Make green resolutions for 2008


from Staff

The Florida Department of Environmental Protection is encouraging residents to make green resolutions for the New Year. Each week, a new green tip will be posted on DEP’s Web site,, to help Floridians make their homes and offices more environmentally friendly.

“As the fourth most populous state in the nation, the people of Florida play a critical role in preserving our environment,” said DEP Secretary Michael W. Sole. “There are simple steps that we can all take in our daily lives to help protect and conserve Florida’s natural resources for future generations.

“Even small things like changing one incandescent light bulb to an Energy Star-qualified bulb can have a big impact,” he added. “For example, if all the households in Florida changed just one light bulb to a compact fluorescent bulb, the combined effort would save enough energy to light all the households in Tallahassee for more than two and a half years.”

Here are eight simple resolutions that will make your 2008 cleaner and greener:

• Turn off your screen saver — The U.S. Environmental Protection Agency estimates that using a computer’s sleep mode reduces its energy consumption by 60 to 70 percent.
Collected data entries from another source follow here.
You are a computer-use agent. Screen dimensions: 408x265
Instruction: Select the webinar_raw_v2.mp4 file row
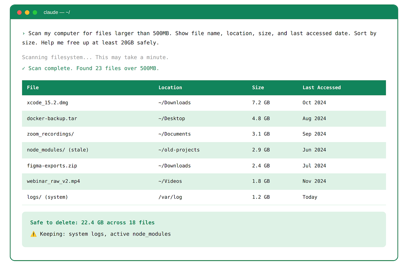pyautogui.click(x=53, y=181)
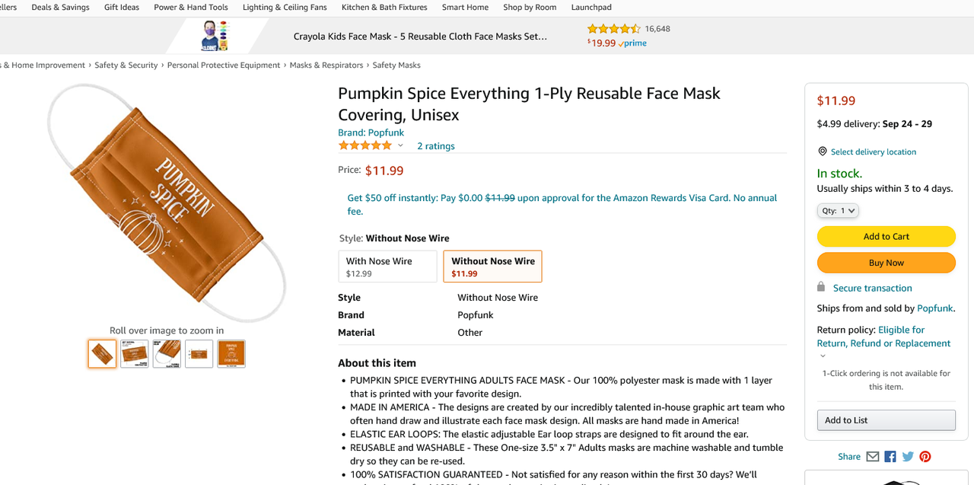Share the product on Facebook

coord(890,457)
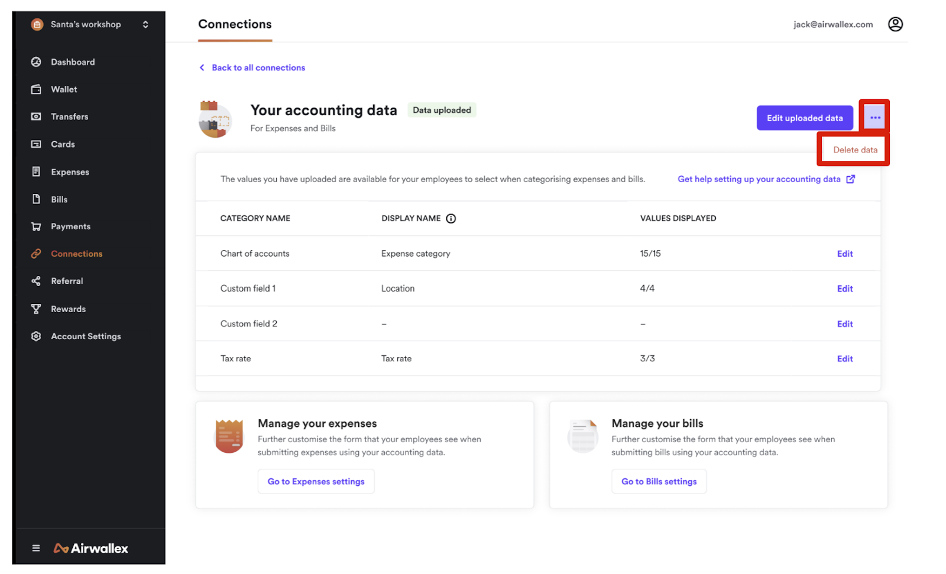Image resolution: width=946 pixels, height=574 pixels.
Task: Open the Dashboard icon in sidebar
Action: click(x=36, y=62)
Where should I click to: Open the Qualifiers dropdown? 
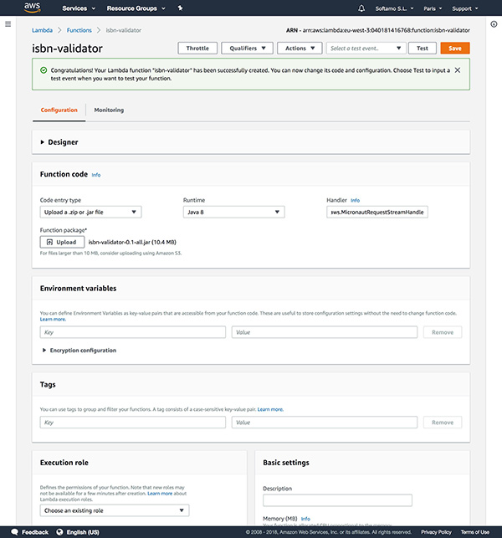[x=247, y=49]
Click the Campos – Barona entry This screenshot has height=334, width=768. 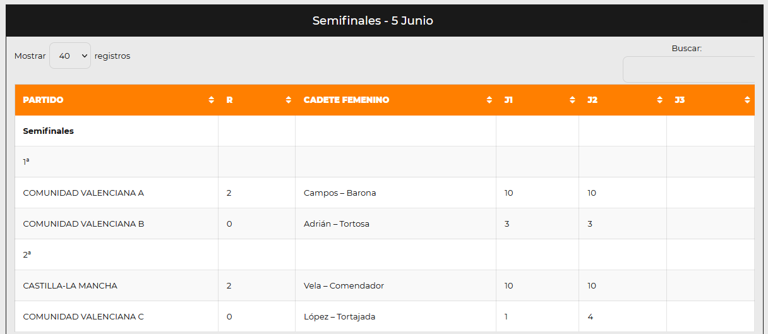(340, 193)
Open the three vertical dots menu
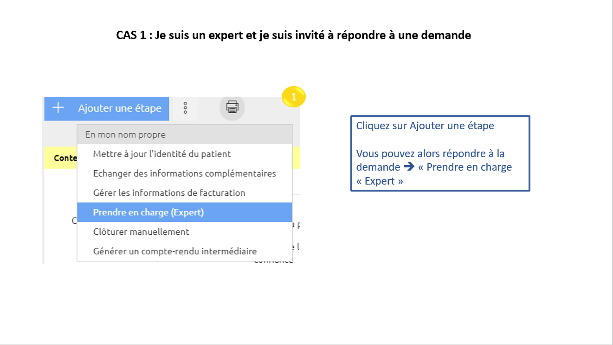 click(x=185, y=108)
Turning off your monitor when not in use will also decrease energy use, reduce its mechanical stress and prolong its life.
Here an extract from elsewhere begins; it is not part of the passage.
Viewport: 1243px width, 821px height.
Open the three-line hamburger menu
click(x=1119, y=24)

• Eliminate paper waste — DEP estimates that every year enough paper is thrown away to make a 12-foot wall from New York to California. Each ton of paper recycled saves 17 trees and 7,000 gallons of water. Recycled paper also saves 60 percent energy in comparison to new paper and generates 95 percent less air pollution.

• Stop junk mail — There are a variety of vendors online that you can register with to reduce the amount of junk mail you get. Each year, the average American household receives about 1.5 trees worth of junk mail.

• Recycle — One recycled aluminum can saves enough energy to power a television or computer for three hours or a 100-watt light bulb for 20 hours. A six-pack of recycled aluminum cans saves enough energy to drive a car 5 miles.

• Purchase reusable shopping bags — According to the EPA, the U.S. consumes about 380 billion plastic bags, sacks and wraps a year. Fewer than 5 percent are recycled. However, paper bags generate 70 percent more air pollutants and 50 times more water pollutants than plastic bags. And while paper bags do eventually biodegrade, an estimated 14 million trees a year have to be cut down to make 10 billion paper bags.

• Slash the packaging — Buying food and other products in reusable or recyclable packaging can reduce carbon dioxide emissions by 230 pounds a year. Recycling all of your home’s waste newsprint, cardboard, glass and metal can reduce emissions an additional 850 pounds a year and about 410 pounds of garbage from entering a landfill.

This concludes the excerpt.